In this article we propose a solution to the difficult problem of exactly-once message delivery, consumption and processing by a non-fixed set of consumers. We start by defining very clearly the problem we are trying to solve.

The Problem

  • Let’s assume we have 1 million messages sitting on an in-memory queue inside a broker middleware.
  • This broker has a TCP server that can accept TCP connections from clients, which we call TCP consumers.
  • As TCP consumers connect, they start receiving messages from the in-memory queue.
  • The goal is for each consumer to consume and process different messages, in other words, two different consumers must never consume and process the same message.
  • Additionally, the same consumer must never consume and process the same message twice.
  • Last but not least, no message can ever be lost, in other words, all messages must be processed by a consumer.

  • To illustrate the scenario and the requirements clearly: If all consumers are simply inserting the messages into a database table without any unique index restrictions (i.e. it totally allows duplicate inserts), the end-result must be all 1 million messages from the broker inserted into the database table, without any duplicates.

    Caveat #1

    The first catch has to do with ordering. To attain such a system in a way that it becomes practical from a performance point-of-view, the order of the messages must be forsaken. The end-result will be 1 million messages in the database, but the ordering of those messages cannot be known or enforced, and will not be the same order that they were in the broker queue. This is usually not a problem if you are just trying to distributed load across consumers. It can be a problem when some messages need to be processed by the same consumer, but that’s a feature our middleware is able to provide. It is important to note that order is guaranteed over the same consumer, in other words, the same consumer will never process messages out of order. The same cannot be attained for different consumers, in other words, message 345 from the broker can be consumed by consumer A after message 346 from the broker has already being consumed by consumer B.

    Sequence Numbers for the Rescue

    The 1 million messages will be distributed in a round-robin fashion by the broker to the connected TCP consumers using a sequenced protocol. That means that each and every message forwarded to that consumer by the broker will receive an incremental and unique sequence number (see diagram below). The consumer will always know what sequences it has already processed (and committed) so that it will never process the same message twice. Messages will never be lost because the connection is over TCP and because in the event of a TCP disconnect/reconnect the consumer will inform the broker the last sequence number it has processed.

    FAQ – How do you enforce that: “The consumer will always know what sequences it has already processed (and committed) so that it will never process the same message twice.

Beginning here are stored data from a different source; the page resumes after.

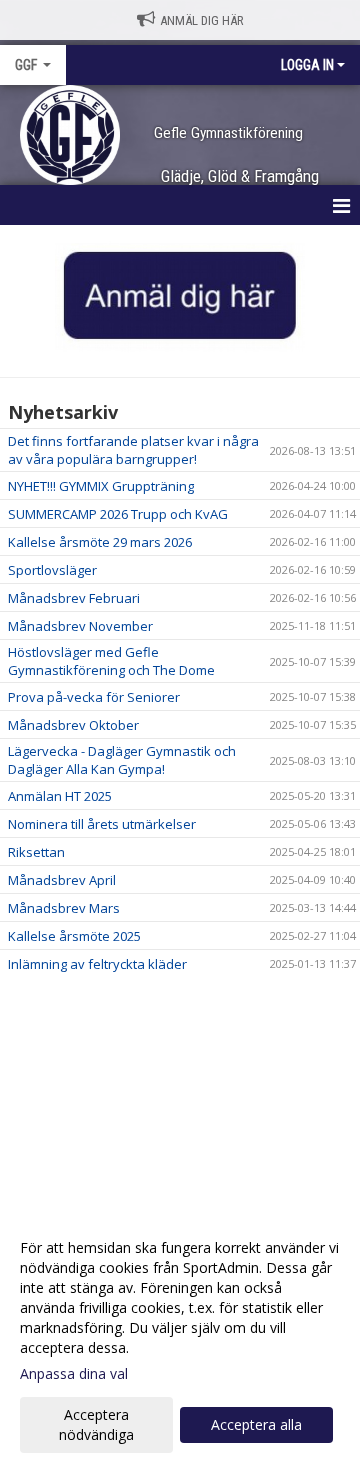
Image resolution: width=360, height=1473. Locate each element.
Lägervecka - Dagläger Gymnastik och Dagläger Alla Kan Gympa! (122, 760)
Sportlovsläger (52, 570)
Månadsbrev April (62, 880)
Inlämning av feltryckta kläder (97, 964)
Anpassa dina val (74, 1374)
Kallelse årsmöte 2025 (74, 936)
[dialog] (180, 1340)
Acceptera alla (256, 1424)
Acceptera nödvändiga (96, 1424)
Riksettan (36, 852)
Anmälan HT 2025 (60, 796)
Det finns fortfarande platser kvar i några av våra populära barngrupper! (133, 450)
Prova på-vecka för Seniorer (94, 697)
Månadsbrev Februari (74, 598)
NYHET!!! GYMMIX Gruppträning (101, 486)
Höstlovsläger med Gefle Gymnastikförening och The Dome (111, 661)
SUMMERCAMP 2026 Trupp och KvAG (118, 514)
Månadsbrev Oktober (73, 725)
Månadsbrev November (80, 626)
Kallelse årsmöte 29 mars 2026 (100, 542)
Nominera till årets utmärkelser (102, 824)
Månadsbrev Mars (64, 908)
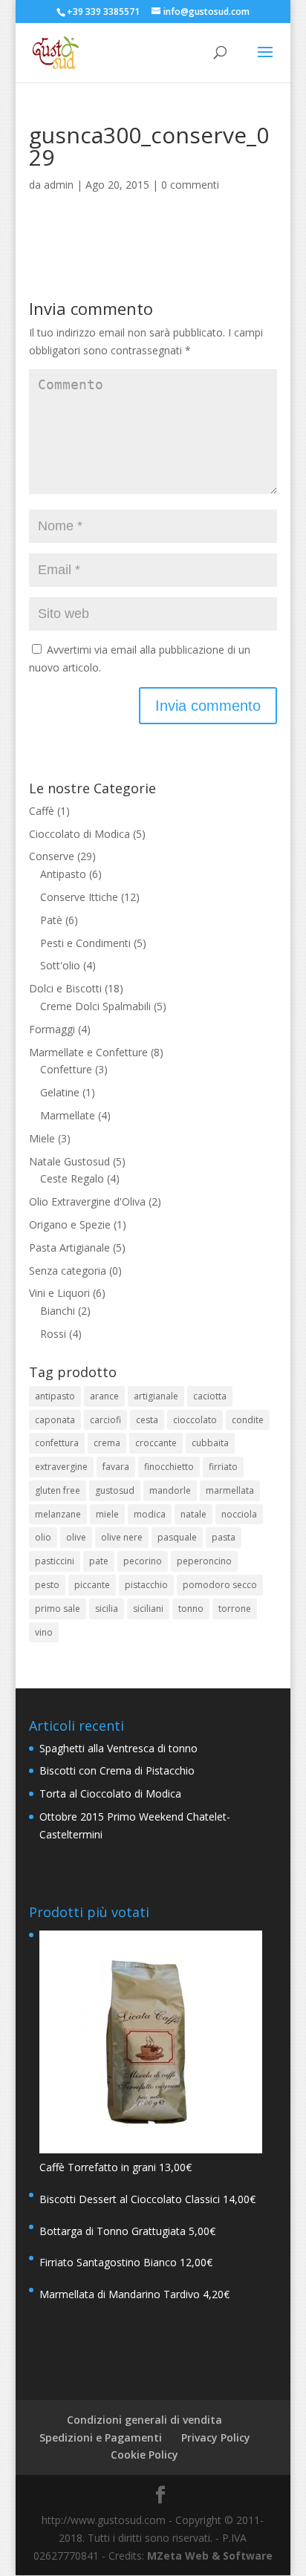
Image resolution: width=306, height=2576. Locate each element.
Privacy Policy (215, 2437)
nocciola (239, 1514)
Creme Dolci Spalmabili (95, 1006)
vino (44, 1632)
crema (107, 1443)
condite (248, 1420)
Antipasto (63, 874)
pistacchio (146, 1584)
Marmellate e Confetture (88, 1052)
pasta (223, 1537)
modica (150, 1514)
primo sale (57, 1608)
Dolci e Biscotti (65, 988)
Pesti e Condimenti (85, 943)
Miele (42, 1138)
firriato (223, 1466)
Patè (51, 920)
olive (76, 1537)
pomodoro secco (220, 1584)
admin (59, 185)
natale (193, 1514)
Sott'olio (60, 965)
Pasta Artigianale (69, 1247)
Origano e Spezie (70, 1224)
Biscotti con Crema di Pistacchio (117, 1770)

    The consumer always maintains on its side the last committed sequence number. That’s a long variable containing the sequence number of the last message it is sure it has processed. This can be accomplished by persisting that sequence number to disk through a memory-mapped file. The flow is:

    • Read message 345
    • Process message 345
    • Commit to disk sequence 345

    Because we are using a memory-mapped file to persist the last committed sequence number we get for free two things:

    • Performance – this disk I/O operation is very fast
    • Reliability – this information is never lost (i.e. not persisted) unless the operating system crashes

    Caveat #2

    Once a message is distributed by the broker to a particular consumer it can never be reclaimed and re-assigned to a different consumer. The main reason for that is that the broker knows nothing about the messages that the consumer has already successfully consumed and processed. This is only known by the consumer itself and it is only informed to the broker when the consumer connects/reconnects. As explained above, this is accomplished through the last committed sequence number that the consumer maintains on its side. This dictates that a consumer can never go away (i.e. disappear) for good, without returning to finish the consumption of its messages. This can be accomplished by some type of failover for the consumer, in other words, if the consumer fails then another instance of itself (or itself) will have to come back (reconnect) and take over, with the correct last committed sequence number.

    Consumer Sessions

    Consumers identify themselves to the broker through consumer sessions, allowing the broker to know when a brand-new consumer is connecting for the first time and when an old consumer is coming back through a reconnect (or failover). The first time a consumer connects to the broker, it will contain a session name that the broker has never seen before. The broker will understand that the consumer is a brand-new consumer and will grant the requested session to that consumer. If the consumer connects with a session name that the broker has already seen, the broker will know that the consumer is coming back (after a crash or disconnect) and will re-assign the session to that consumer. All consumers must consume all messages from their session, until they receive an End-of-Session message. As said above, that guarantees that all messages will be processed and no message will ever be lost (i.e. left behind).

    Diagram


    Screen Shot 2021-11-18 at 7.30.50 AM

    Performance

    Our CoralSequencer messaging middleware can push more than 1 million messages per second, with individual TCP point-to-point latencies of single digit microsecond, depending on your network infra-structure.

    Conclusion

    By guaranteeing exactly-once delivery, a messaging middleware can effectively distribute a load of messages across multiple consumers, anywhere and without requiring them to deal with duplicates or lost messages. And most importantly, two different consumers will never receive the same message to consume and process.